■ **Text section**:
<<<<

Figure 2: SED of MWC 758. Symbols show the photometry from the literature corrected for an extinction A_V=0.4, R=3.1. The stellar spectrum (short-dashed line) is that of a Kurucz model with $T_{\rm eff}$ = 8000, $\log g=4$ . Panel a) shows the flux predicted by model I (solid line) composed of the dusty disk rim emission (short-long dashed line) and the star. Panel b) shows the prediction for model II where an additional black body component is added (dashed line). In each panel the image of the corresponding model is shown in the inset. Refer to Table 1 for model parameters.

Open with DEXTER

4 Discussion

To analyze the AMBER data, we compute visibilities and closure phases as a function of wavelength using the rim model of Isella & Natta (2005), where a complete description of the physical models and of their limitations can be found. Once the stellar parameters are defined, the rim location and shape depend only on the grain emissivity, i.e., for known dust composition, on the grain size distribution. We assume silicate grains, which are the grains with the highest sublimation temperature according to Pollack et al. (1994). The fitting procedure is described in Isella et al. (2006) and the rim parameters that give the best fit to the data are given in Table 1. $R_{\rm in}$ is the distance of the rim from the star on the disk midplane, $R_{\rm out}$ the distance of the top of the rim, so that $\Delta R=R_{\rm out}-R_{\rm in}$ measures the curvature of the rim due to the dependence of the dust sublimation temperature on the gas density. The rim emission can be approximately described as a black-body at $T_{\rm eff}$ . The two quantities X_H and X_K give the fraction of the dusty rim and the gaseous disk emission (see the discussion below) to the total flux in the H and K band respectively; the flux missing to reach unity is due to the stellar photosphere.

4.1 Star + rim models

Model I includes the star and the rim emission only. As shown in Fig. 1 (solid curves), it provides an adequate, although not perfect, description of the K band visibility and closure phase measurements. Both the derived rim inner radius (0.34 AU) and the disk inclination (40 $^{\circ}$ ) are in agreement with the values obtained in Isella et al. (2006) based on earlier PTI observations; the disk position angle is not well constrained by our data, varying between 90 $^{\circ}$ and 150 $^{\circ}$ .

>>>>

■ **Task instructions**: Copy the MWC 758 passage word for word, from "Figure 2: SED" up to and including "for model parameters.". The entries have no connection to the MWC 758 passage.

■ **Listing**:
<<<<

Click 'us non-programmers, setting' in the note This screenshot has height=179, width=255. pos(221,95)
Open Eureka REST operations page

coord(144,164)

>>>>
<<<<

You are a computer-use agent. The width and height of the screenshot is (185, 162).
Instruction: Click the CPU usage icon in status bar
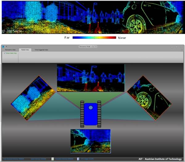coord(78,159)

>>>>
<<<<

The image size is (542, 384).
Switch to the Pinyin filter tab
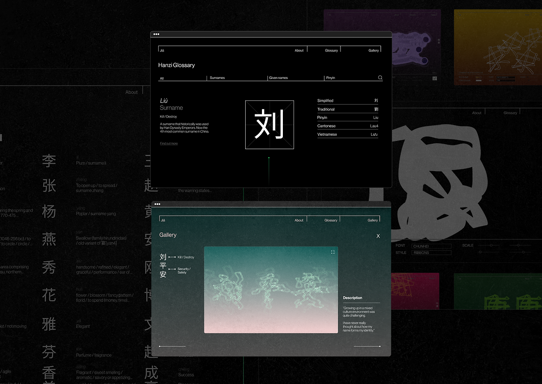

>>>>

■ **Answer in full**:
Figure 2: SED of MWC 758. Symbols show the photometry from the literature corrected for an extinction A_V=0.4, R=3.1. The stellar spectrum (short-dashed line) is that of a Kurucz model with $T_{\rm eff}$ = 8000, $\log g=4$ . Panel a) shows the flux predicted by model I (solid line) composed of the dusty disk rim emission (short-long dashed line) and the star. Panel b) shows the prediction for model II where an additional black body component is added (dashed line). In each panel the image of the corresponding model is shown in the inset. Refer to Table 1 for model parameters.